ACTIONS TO TAKE:
1. In the passage on health equity, retype the section that begins with the words containing "Tellez encouraged researchers" and ends with "in the work.".
2. Continue the passage on health equity and community partnership from the point where it stops.

===== GIVEN PASSAGE

To move toward equity, Tellez said, clinicians and others need to “Be sure not (to) perpetuate the traditional ways of operating that have produced harm.”
Doing so, she said, will “require a willingness to be vulnerable” and centering the patient in conversations about their own care and health.
It also will require that “people with power” be “willing to give up some of that power and share it so we can be in partnership,” she said.
Tellez said she had worked in Lawrence, Mass., one of the poorest communities in the country, which has often been studied by Boston-based institutions. At the time Tellez worked there, she said the community was tired of “helicopter researchers” who came to town to conduct studies and then left without fixing anything.
Tellez encouraged researchers to work with communities as partners to determine answers to questions such as who owns the data produced by the research, who’s going to collect it and how the funding for the research will be shared. She also encouraged those present to remember marginalized populations when considering who to involve in the work.
“Everyone is here,” she said of the region. Including “people we may not have remembered to remember.”
Another element of change that the project’s participants seek to address is how to fund efforts to improve their health.
Rich Grogan, executive director of Northern Border Regional Commission, said the commission aims to direct federal money to projects that are important to communities in northern New York, Vermont, New Hampshire and Maine. Traditional forms of economic development, which focused on infrastructure and attracting large employers to create local jobs, aren’t sufficient, he said. Funders also must look to invest in people, or “human capital,” such as efforts to sustain child care centers that make it possible for parents to work.

==========
===== GIVEN DATA

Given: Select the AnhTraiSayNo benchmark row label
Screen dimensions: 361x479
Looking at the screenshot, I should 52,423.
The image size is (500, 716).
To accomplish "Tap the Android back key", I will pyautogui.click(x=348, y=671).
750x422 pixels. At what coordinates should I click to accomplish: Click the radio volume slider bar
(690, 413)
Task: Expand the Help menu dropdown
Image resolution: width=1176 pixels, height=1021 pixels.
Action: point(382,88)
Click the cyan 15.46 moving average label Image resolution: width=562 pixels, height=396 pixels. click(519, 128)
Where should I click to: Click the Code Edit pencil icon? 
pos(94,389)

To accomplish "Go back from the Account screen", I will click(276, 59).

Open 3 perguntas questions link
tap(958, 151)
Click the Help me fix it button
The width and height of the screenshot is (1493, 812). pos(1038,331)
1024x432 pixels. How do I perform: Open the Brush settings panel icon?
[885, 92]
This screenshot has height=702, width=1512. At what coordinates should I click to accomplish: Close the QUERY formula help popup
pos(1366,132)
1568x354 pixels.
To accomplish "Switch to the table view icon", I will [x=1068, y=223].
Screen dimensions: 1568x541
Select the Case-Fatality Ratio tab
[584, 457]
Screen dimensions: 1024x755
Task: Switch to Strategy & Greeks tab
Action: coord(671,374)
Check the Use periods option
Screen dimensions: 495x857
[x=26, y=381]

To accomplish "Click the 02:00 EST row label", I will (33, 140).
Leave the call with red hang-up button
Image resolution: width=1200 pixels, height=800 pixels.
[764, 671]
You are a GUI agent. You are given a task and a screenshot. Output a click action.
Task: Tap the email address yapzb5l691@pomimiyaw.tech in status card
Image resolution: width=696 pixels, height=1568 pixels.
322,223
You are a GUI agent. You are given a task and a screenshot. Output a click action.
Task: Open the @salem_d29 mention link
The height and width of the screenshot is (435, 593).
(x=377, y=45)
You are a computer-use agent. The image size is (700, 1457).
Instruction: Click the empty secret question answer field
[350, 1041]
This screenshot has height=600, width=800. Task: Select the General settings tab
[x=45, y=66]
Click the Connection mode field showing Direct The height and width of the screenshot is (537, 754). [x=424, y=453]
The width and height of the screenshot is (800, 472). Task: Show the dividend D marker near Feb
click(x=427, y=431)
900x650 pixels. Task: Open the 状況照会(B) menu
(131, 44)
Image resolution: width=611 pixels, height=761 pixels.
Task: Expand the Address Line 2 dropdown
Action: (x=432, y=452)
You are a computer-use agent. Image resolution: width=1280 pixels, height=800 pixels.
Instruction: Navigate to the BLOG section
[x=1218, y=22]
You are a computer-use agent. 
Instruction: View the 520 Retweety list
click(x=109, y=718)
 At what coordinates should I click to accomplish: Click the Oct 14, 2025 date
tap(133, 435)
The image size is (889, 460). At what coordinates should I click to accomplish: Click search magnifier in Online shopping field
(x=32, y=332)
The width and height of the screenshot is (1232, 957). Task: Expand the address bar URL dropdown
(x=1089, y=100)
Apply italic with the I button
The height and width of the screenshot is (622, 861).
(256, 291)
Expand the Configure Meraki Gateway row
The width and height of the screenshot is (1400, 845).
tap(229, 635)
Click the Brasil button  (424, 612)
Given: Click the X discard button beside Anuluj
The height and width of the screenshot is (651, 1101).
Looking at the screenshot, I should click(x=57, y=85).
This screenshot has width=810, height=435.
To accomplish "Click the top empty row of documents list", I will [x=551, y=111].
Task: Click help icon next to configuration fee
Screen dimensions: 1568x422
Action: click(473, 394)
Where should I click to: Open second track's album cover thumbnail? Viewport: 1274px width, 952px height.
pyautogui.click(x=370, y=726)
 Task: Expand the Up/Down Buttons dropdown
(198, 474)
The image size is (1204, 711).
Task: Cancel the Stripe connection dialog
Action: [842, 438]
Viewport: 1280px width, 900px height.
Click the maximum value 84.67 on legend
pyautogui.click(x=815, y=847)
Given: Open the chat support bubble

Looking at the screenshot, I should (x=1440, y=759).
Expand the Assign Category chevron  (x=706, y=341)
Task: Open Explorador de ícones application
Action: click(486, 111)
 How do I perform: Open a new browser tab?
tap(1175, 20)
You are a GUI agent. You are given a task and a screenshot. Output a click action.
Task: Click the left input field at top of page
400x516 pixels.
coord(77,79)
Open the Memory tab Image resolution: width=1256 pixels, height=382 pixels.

==========

ANSWERS BELOW:
1.
Tellez encouraged researchers to work with communities as partners to determine answers to questions such as who owns the data produced by the research, who’s going to collect it and how the funding for the research will be shared. She also encouraged those present to remember marginalized populations when considering who to involve in the work.

2.
On the health care front, the Northern Border Regional Commission is hiring a health care program specialist to work on developing a J-1 visa waiver program aimed at addressing the shortage of qualified physicians in the region, he said.
The topic of the ongoing workforce shortage also came up during the question and answer portion of the event’s opening session.
Amanda Jordan Smith, Volunteers in Action coordinator at Mt. Ascutney Hospital and Health Center in Windsor, said she feels that the challenge for Black, brown and queer people isn’t in drawing them to the Upper Valley, but keeping them here. So for employers, it’s an issue of retention, not recruitment.
Conroy acknowledged that retention can be challenging for the health system, whether for challenges employees face at work or outside the workplace. In an effort to address that, she said DH has created employee resource groups on various topics to help people find a “sense of belonging” and also to educate others. The measurement of the success of that effort will be in the organization’s success in retaining people of all backgrounds, Conroy said.
In response, Smith, a former member of the Windsor Selectboard, said the role of the employee resource groups is a “big job” for employees to shoulder.
“Racism is a public health emergency now,” Smith said. “...Delayed justice is oppression.”
Pointing to issues such as reproductive and trans rights, Smith asked that officials not use the term justice if they’re not willing to fight for it.
She criticized the layout of the forum, which had the speakers seated on a raised platform.
“Who is speaking?” she asked. “Who is elevated?”
The launch event was slated to run all day with breakout sessions and panels focused on topics such as maternal and family health; health and housing; food and nutrition; how to hear from those whose voices are often missing; how to build trust; and how to determine if the work is making a difference.